Some workers feel trampled underfoot
The business of shifting back-office functions offshore began in earnest in the early 1990s when companies such as American Express, British Airways, General Electric and Swissair set up their own “captive” outsourcing operations in India. However, many of these captives are now finding that their costs are up to 50% higher than those of independent third parties. British Airways' captive business was recently spun off as an independent Indian firm called WNS, handling high-volume, low-value back-office business processes for a dozen western airlines and a raft of other big companies. In what might become a model for other such offshore captives, WNS was bought in 2002 by a private-equity firm, Warburg Pincus, and a group of its own managers.
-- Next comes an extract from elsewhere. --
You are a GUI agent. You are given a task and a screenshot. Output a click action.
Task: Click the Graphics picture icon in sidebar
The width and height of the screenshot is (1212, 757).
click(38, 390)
A bunch of home-grown Indian IT groups have become powerful players in the market for offshore IT services: companies such as Wipro, Tata Consultancy Services and Infosys. They got their big breaks as subcontractors to overloaded western firms during the Y2K software crisis at the turn of the millennium. Now they are beginning to expand beyond core IT maintenance and support work into helping multinationals, for instance, to roll out new software applications.
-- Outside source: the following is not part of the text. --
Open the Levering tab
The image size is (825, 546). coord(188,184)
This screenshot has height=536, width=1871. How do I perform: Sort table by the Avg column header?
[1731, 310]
Younger Indian IT firms are competing in an increasingly crowded market by offering different services. For example, vMoksha builds, operates and then transfers offshore centres to multinational clients, flouting the usual Indian reluctance to hand over ownership. In another sign of the growing sophistication and maturity of the industry, big western outsourcing firms such as Accenture, EDS and IBM are developing their own facilities abroad in order to shift more of their outsourcing business, currently performed in the West, to offshore destinations. But the cost advantages for the latecomers are being continually eroded. Salaries in Bangalore have been rising with the demand for skilled workers, and firms like Wipro and Infosys invest heavily in training and facilities. The Infosys campus in Bangalore's Electronics City, for instance, is the equal of anything in Silicon Valley.
A better deal
The protectionist response to offshoring may force some government work that would otherwise have gone abroad to remain at home, the extra cost to be picked up, of course, by the taxpayer. But government work is only a small part of the market. David Tibble, the boss of WNS, says that it accounts for some 30%; the rest is in the hands of a private sector that is just awakening to the extent to which offshoring can boost its productivity.
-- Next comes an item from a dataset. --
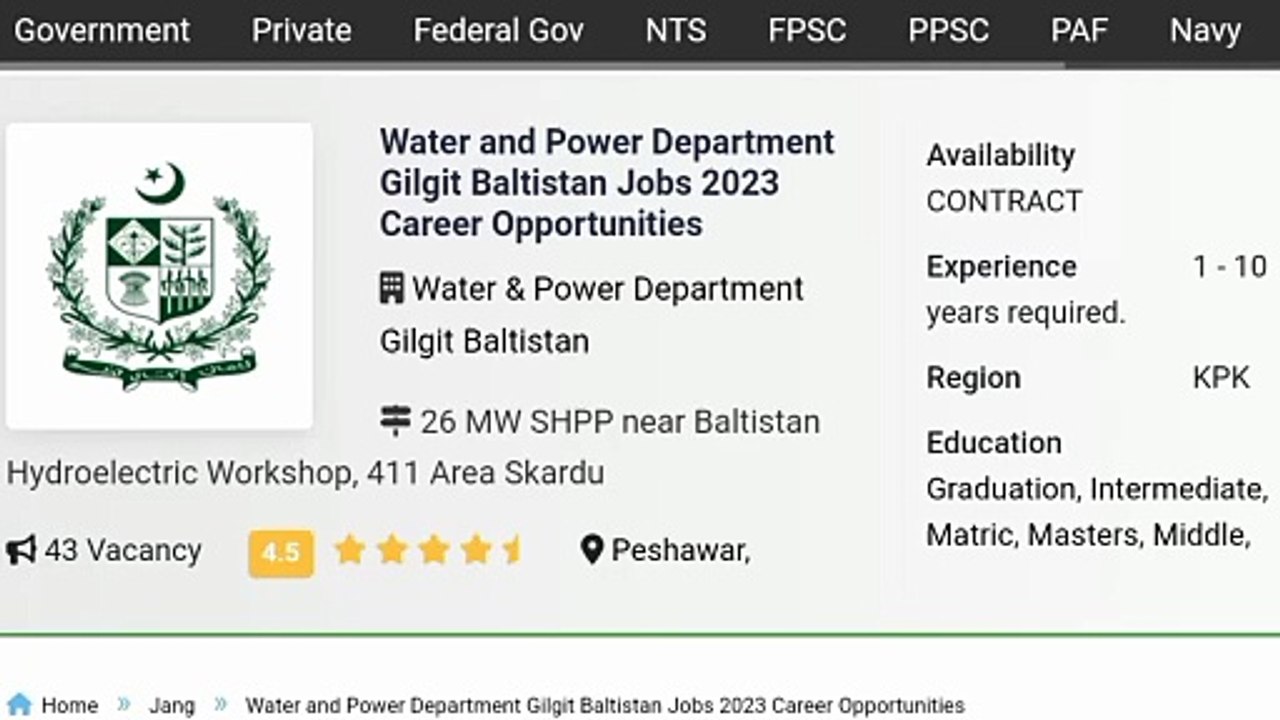Screen dimensions: 1280x720
Task: Click the orange 4.5 rating badge
Action: click(x=280, y=551)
Offshoring is not new. Pankaj Ghemawat, a Harvard Business School professor, suggests that the whaling fleets and floating factory ships of the late 18th century “can be said to have originated offshore manufacturing”, a development that accelerated sharply in the 1980s and 1990s. But the beginning of what seems likely to be a mass migration of traditional in-house corporate services to third parties abroad presents companies with new structural challenges.
Many fear the loss of control implicit in the process. But Jane Linder of Accenture's Institute for Strategic Change says that the majority of those who pass on traditional back-office functions to others find, in the end, that substituting a single supplier for many employees allows them greater control and discipline over their operations. At the same time, it frees them to think more clearly about strategy. And the boost to efficiency means lower prices and better services for customers everywhere. That, surely, is not something to fear.